L’ordre fut traduit par Phocas de Haute-Lignée ; les Sous-Terriens saisirent leurs armes, et gagnèrent les places qui leur avaient été assignées autour des radeaux. Wilhelmine et Margaret, ainsi que le petit Satrama, durent rentrer dans l’abri. Francken monta vers son artillerie ; il y fut porté, plutôt, car sa blessure ne lui permettait aucune gymnastique, et il se disposa, l’âme joyeuse, à faire enfin parler les canons.

Mais ceux-ci ne devaient décidément pas, au cours de cette campagne, faire entendre leur grosse voix.
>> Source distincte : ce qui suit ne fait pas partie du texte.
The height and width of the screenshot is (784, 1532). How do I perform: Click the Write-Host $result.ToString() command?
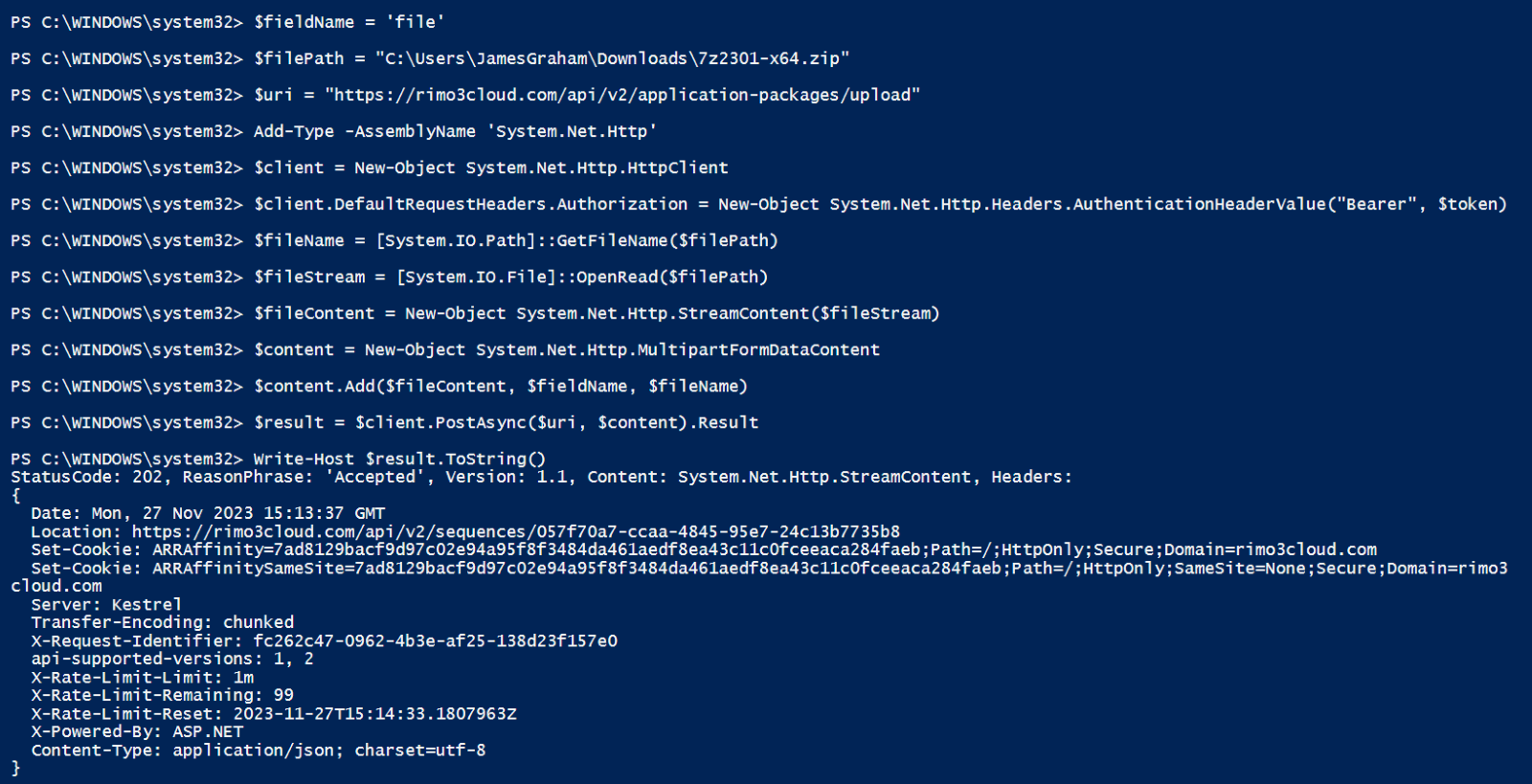point(399,459)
La fusillade n’avait, en effet, duré que quelques secondes. Puis on avait entendu une véritable tempête de cris forcenés, et les gens de la flottille avaient pu voir les Kra-las jeter leurs armes et se lancer à la mer, leur élément.

Les monstres avaient enfin compris de quelle façon Van de Boot et sa compagne s’étaient joués d’eux, et la fureur avait empli tout à coup leurs âmes bestiales.

Ils arrivaient par milliers à la poursuite des radeaux, et c’était un combat féroce qui se préparait, au cours duquel les brutes n’auraient plus de fusils, sans doute, mais où elles auraient le nombre, et leur force musculaire à peu près inépuisable.

Et si l’on pouvait espérer qu’elles ne gagneraient pas de vitesse la flottille, il fallut rapidement renoncer à cet espoir. Les gorilles amphibies filaient dans les flots avec une vélocité surprenante. Leurs mouvements de nage les poussaient en avant par bond de quinze mètres, et il fut bientôt certain que le corps à corps ne serait pas évité.

Kerbiquet commanda des feux de salve dans le troupeau, puis un feu à volonté plus meurtrier encore. De grands corps verdâtres flottèrent sur les eaux ensanglantées, des rugissements de douleur s’entendirent, mais rien n’interrompit l’élan des monstres, à présent dominés par la rage, et en qui réapparaissait l’ancien appétit de carnage, depuis si longtemps inassouvi.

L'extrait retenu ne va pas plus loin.